Text passage =

------------------------------------------------------------------------

GS: I think you’re right in this observation but to be honest I find I don’t have much to say in response. So much of what I am doing in my fiction is just trying to get into interesting places in terms of language or form, places that don’t bore me. And this happens via hundreds of quick micro-decisions that are done “to taste,” so to speak. So the experience is one of groping toward that interesting place—trying to leap away from anything that seems boring, or about which I don’t have strong opinions. Essentially trying to avoid that moment where, devoid of any strong feeling, I start conceptualizing. That, I’ve found, produces dull and over-controlled text. So, a reasonable answer to a question about why a writer gravitated toward certain material or a certain approach is actually, you know, “I just liked it.” I love that Flannery O’Connor quote: “A writer can choose what he writes but he can’t choose what he makes live.”

AD: Can you talk about some of the research and reading that went into Lincoln in the Bardo? Were you interested in writing a story about Willie Lincoln and so then started combing through the Lincoln shelves of the library? Or was the trajectory the opposite: you read about Abe and Willie and Mary Todd and that got you interested in the story? Were there other historical novels that you looked to as models for what you were trying to do?

GS: Yes—the way it happened was that years ago (in the 1990s) I heard this story about Lincoln—that after his son died, he went into the crypt “on several occasions” to hold the body. And that just stuck with me, for many years—the image of Lincoln with the body across his lap. At the time I didn’t think I was ready to write a story like that—felt I lacked sufficient chops—and I was right. I tried writing a play about it and, during that time, read a little about the circumstances of Willie’s death. And a narrative started to form itself in my head, about the death and its effects on the family. And when I started, finally, trying to make a novel of it (around 2012), I found that 1) a book of all ghosts needed a spine of factuality and 2) the most efficient way to provide this was to simply excerpt the actual texts I’d read (as opposed to having some character talk about the history etc.). I remember rather frustratedly asking myself, “Well, how do YOU know all of this history?” and then the answer just sort of hung there and produced that aspect of the form—those direct references from history books. So once that became a thing, I found myself focusing my reading—I’d realize I “needed” a certain historical section. I wanted, for example, to know everything I could about a certain party the Lincolns threw just before Willie’s death, so any book on Lincoln I found, I’d go to the index to see if that party was mentioned. And sometimes it worked the other way around. I found this great book called The Physical Lincoln that listed pages and pages of quotes and observations about the different parts of his body, and that made me think that that might make a good historical section: a choral listing of his physical features. It was really a great adventure in terms of the story dictating form, and then the form sometimes dictating the necessary research.

------------------------------------------------------------------------

Material for this exercise =
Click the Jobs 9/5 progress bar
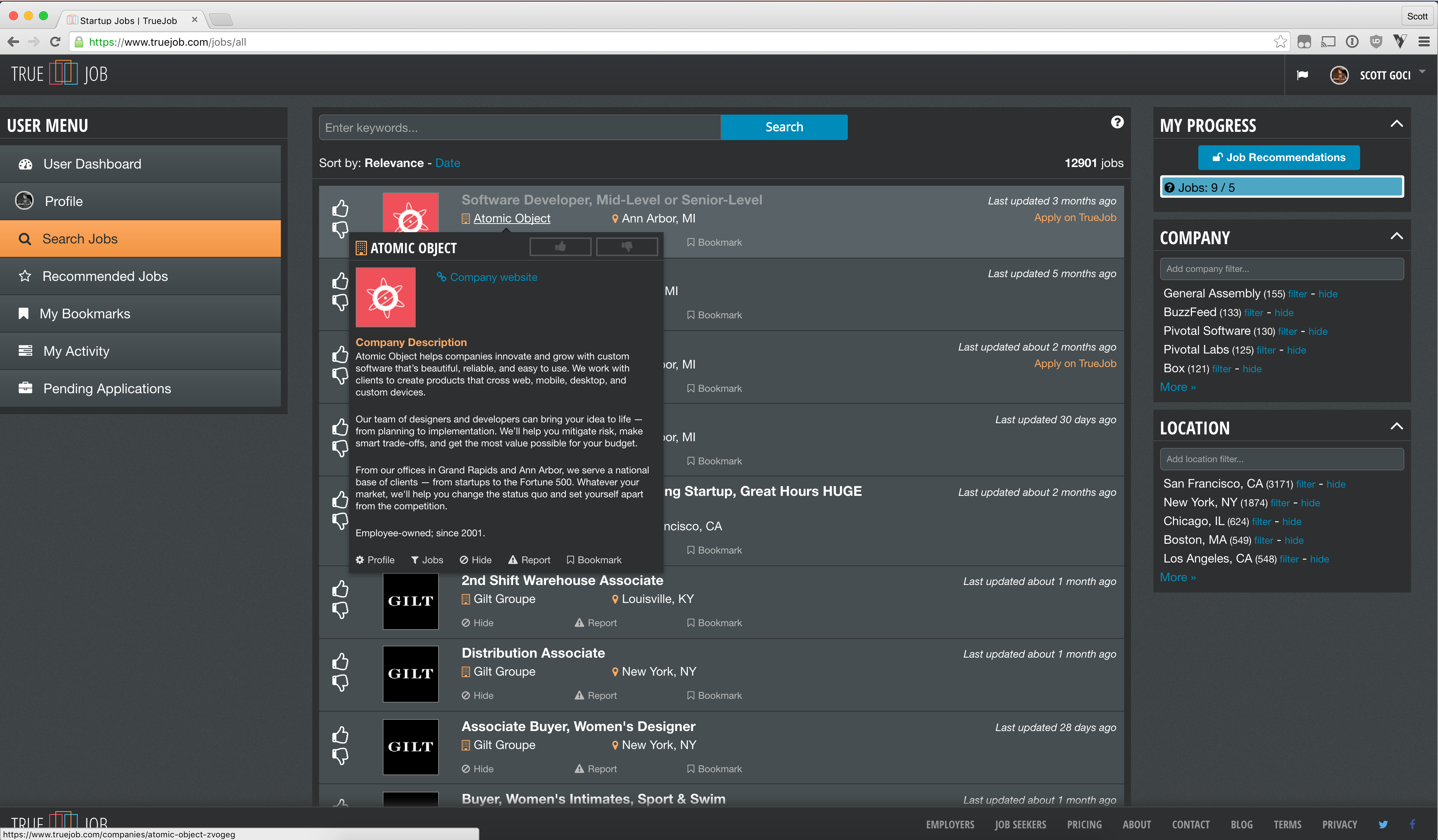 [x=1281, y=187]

------------------------------------------------------------------------

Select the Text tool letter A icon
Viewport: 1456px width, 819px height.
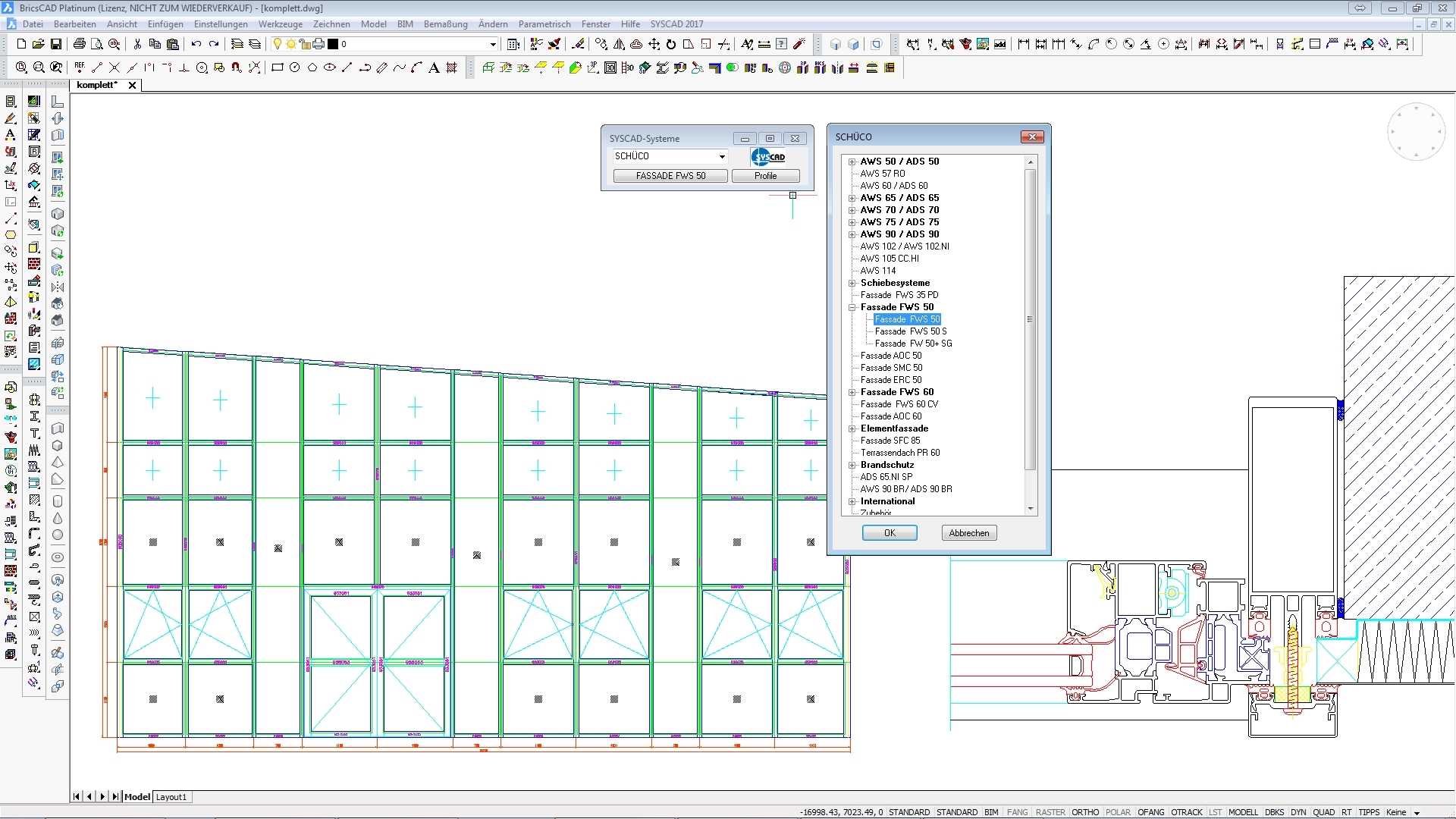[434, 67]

------------------------------------------------------------------------

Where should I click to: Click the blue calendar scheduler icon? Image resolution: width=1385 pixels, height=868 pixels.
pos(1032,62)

------------------------------------------------------------------------

Things to do =
[1] Return the part of the interview about Lincoln in the Bardo starting with "AD: Can you" and going on through "trying to do?", word for word.
[2] Output the records as a JSON list of strings, one string per line with blank lines omitted, starting with the line with "Where should I" and going on through the line with "pos(1032,62)". Include only those lines.
The interview text and the records have nothing to do with each other.

Results for the exercise =
[1]
AD: Can you talk about some of the research and reading that went into Lincoln in the Bardo? Were you interested in writing a story about Willie Lincoln and so then started combing through the Lincoln shelves of the library? Or was the trajectory the opposite: you read about Abe and Willie and Mary Todd and that got you interested in the story? Were there other historical novels that you looked to as models for what you were trying to do?

[2]
[
  "Where should I click to: Click the blue calendar scheduler icon? Image resolution: width=1385 pixels, height=868 pixels.",
  "pos(1032,62)"
]